[begin Selected extract]

Why It Takes Just 11 Minutes a Day to Master Life
(Anmol: I am very happy to present to all of you the very first Guest Post on this blog by the wonderful spiritual blogger and yoga teacher Kara-Leah Grant. Her perspective and insight is refreshing, inspiring, honest and full of wisdom and humor. I am sure you will all greatly enjoy and benefit from her teachings. To read and learn more from Kara-Leah do visit her beautiful blog here: The Yoga Lunchbox.
If you would like to be a guest author on Master of Meditation and Yoga, please email me at anmol@anmolmehta.com).
Why It Takes Just 11 Minutes a Day to Master Life
By Kara-Leah Grant, The Yoga Lunchbox
Kara-Leah Grant – Namaste Pose Variation
It’s an honour for me to write a guest post for Anmol. I’ve been following his blog for years now and his wealth of freely accessible information has made a huge difference to my life.
In fact, I can say that one of the biggest turning points for me on my yoga journey came last New Year’s Day when I decided to do a forty day sadhana and picked a kriya from Anmol’s website – Sodarshan Chakra Kriya.
I chronicled my experience in weekly articles, right up until I dropped the ball on Day 35 and forgot to do my practice. Doh!
It was back to the beginning of the forty days, and after a couple of false starts, I eventually did my forty days in a row 94 days into 2009.
That daily practice shifted my mental and emotional self in an extraordinary way. One of the most remarkable changes in my day to day life as a result of doing that sadhana was that I started to feel relaxed. Truly relaxed. I’d never realised before that sadhana how often I was in flight or fight mode. Literally all the time – I was either fighting against the experience of life in that moment, or I was running away from the experience of life in that moment.
This new sense of calmness was such a relief when it came to being with people – I didn’t feel the need to defend myself, or to push my views and ideas forward anymore. I was able to listen more deeply to people, and in doing so was amazed by what I heard and saw.
It truly was a watershed that launched a Brand New Me.
Best of all, this enormous shift in self only took a commitment of 11 minutes each day.
That’s nothing. It’s like two songs. No matter how busy your day, anyone can get up 11 minutes early to do a sadhana. It proved to me that daily, consistent practice is the most powerful thing we can do along our spiritual practice.
Due to the Internet, we now have access to such a huge wealth of information that as we seek to learn, to know and to grow, many of us tend to become dabblers.

[end Selected extract]
[begin Collected material]

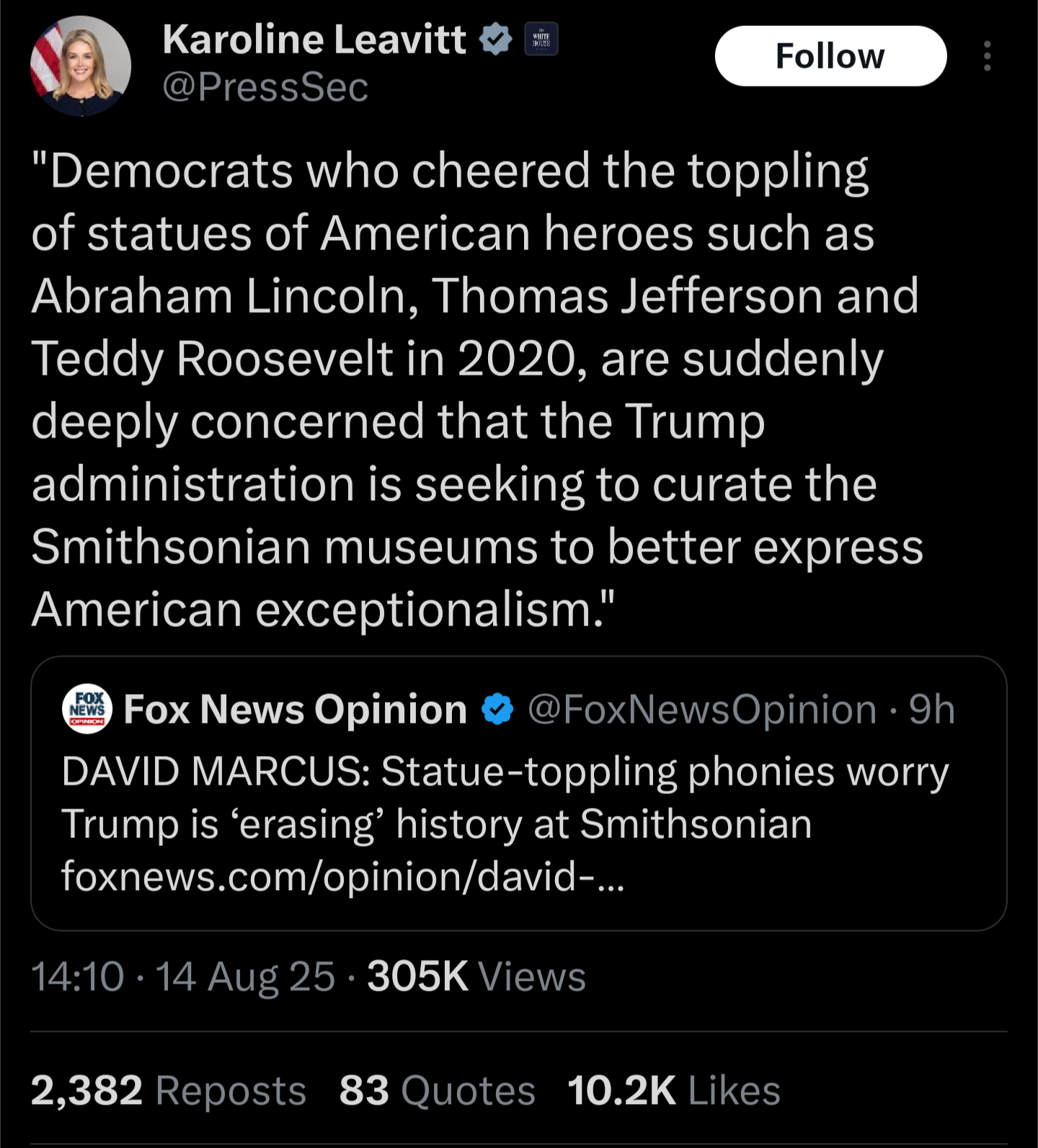Click the 9h timestamp on quoted post

pos(931,710)
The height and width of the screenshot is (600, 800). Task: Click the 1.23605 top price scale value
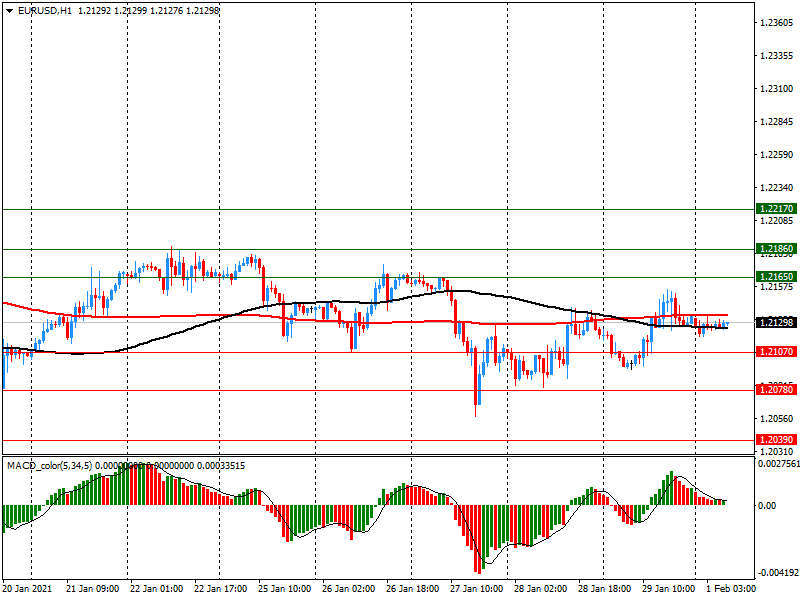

[end Collected material]

• Job
Please continue the guest post on the 11-minute daily sadhana, picking up right after its last sentence.

• Answer to this task
We try this here and that there and a little bit of that over there… always looking for some magical fix, something easy to do that will just make everything hunky dory and a-ok. It’s especially true for those of us working without a teacher. We don’t have that consistent guidance to keep us on track and make sure we don’t just wander off to look at the pretty flowers all the time.
Often, we try something out, and just as it starts to get a little bit hard (usually because it’s starting to work), we switch it up, or walk away.
The beauty of committing to a sadhana is that it blows all this wishy-washiness out of the water and it gives the mind zero opportunity to take advantage of our weakness and talk us out of the very thing that’s going to take us to amazing places.
When we commit to a sadhana we make a decision from the heart that this is what we’re going to do, no matter what. Forty days. Once a day. Eleven minutes. No. Matter. What.
And then we do it.
Prior to doing this sadhana, I had been practicing yoga pretty much daily for a few years. But what I practiced shifted and changed all the time. Some days, I had a lot of internal resistance to even getting on the mat, and it was easy for my mind to talk me out of practicing, or talk me into only practicing a little bit. I was slowly making gains, but the up and down, left and right nature of my practice meant these gains were sporadic.
My practice of Sodarshan Chakra Kriya showed me that daily, consistent, practice of the same thing over and over and over again generates huge benefits. Plus Sodarshan Chakra Kriya is extraordinarily powerful – of that I have no doubt. I saw the change in my ability to witness my thoughts and emotions, and thereby choose my responses to situations. It wasn’t easy – I had to learn to accept myself as a whole person, which meant I had to understand the nature of duality.
And I do.
I get it.
Except in the moments when I forget, and get sucked into the drama of life, and forget. In those moments, I don’t get it at all.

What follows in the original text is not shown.